▸ **Instruction 1**
In the article below on DDEX and flash loans, translate this sentence into Spanish: "With enough assets, someone could have made this attack even without flash loans."
▸ **Instruction 2**
Answer these questions using the article below on DDEX and flash loans:
(a) How many questions did the writers come up with while analyzing the attacks?
(b) On what platform is the counter trade in the second step performed?
(c) What does the article say is not possible on DDEX?

▸ **Article**

↓

Reflecting on DDEX in the age of flash loans

Scott Winges

In the wake of $1M+ of ETH lost in bZx hack #1 and bZx hack #2, decentralized financial security is now in the spotlight. Both of these attacks were crafted through the (clever) use of a relatively new DeFi feature: flash loans.

As we discussed and analyzed these attacks we came up with 4 questions that should be public knowledge regarding our security in this rapidly evolving industry.

tl;dr — no.

Let’s breakdown the attack to a mere two steps for better understanding:

  1. Short ETH-WBTC on bZx with such a large value that the account becomes instantly undercollateralized due to horrendous slippage
  2. Profit on this market by performing a counter trade on kyber simultaneously

Note that we cut out the flash loan in the step above. The flash loan here actually isn’t REQUIRED for this attack to work — it just makes it way easier for someone to do it without staking a bunch of their own money. With enough assets, someone could have made this attack even without flash loans.

Step one is where bZx lost funds. Our checks are explicit — it’s not possible to open an undercollateralized position on DDEX.

↑

▸ **Information provided**
↓

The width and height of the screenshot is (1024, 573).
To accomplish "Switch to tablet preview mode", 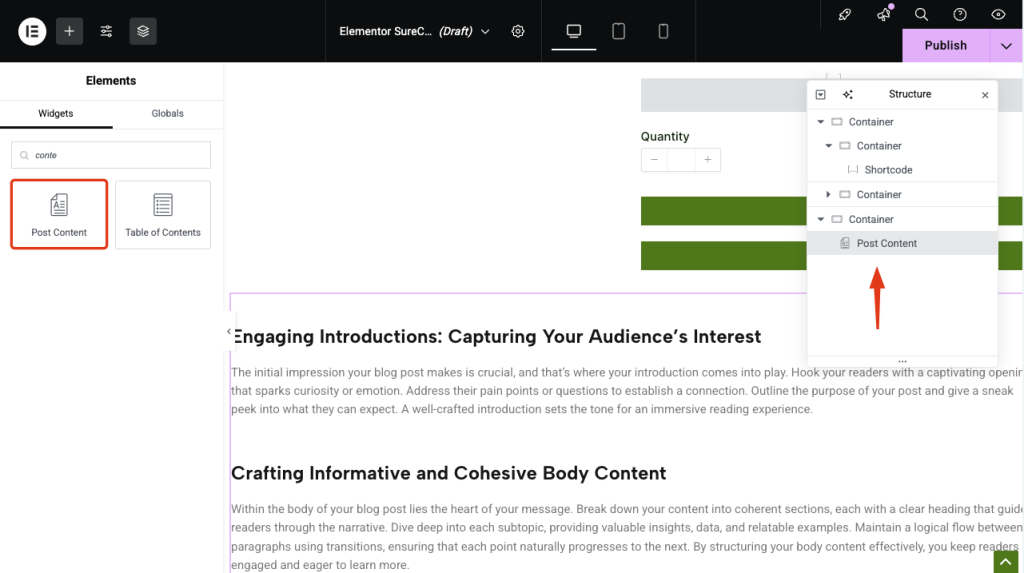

↑

▸ **Exercise answer 1**
Con suficientes activos, alguien podría haber realizado este ataque incluso sin préstamos flash.

▸ **Exercise answer 2**
(a) 4
(b) Kyber
(c) Opening an undercollateralized position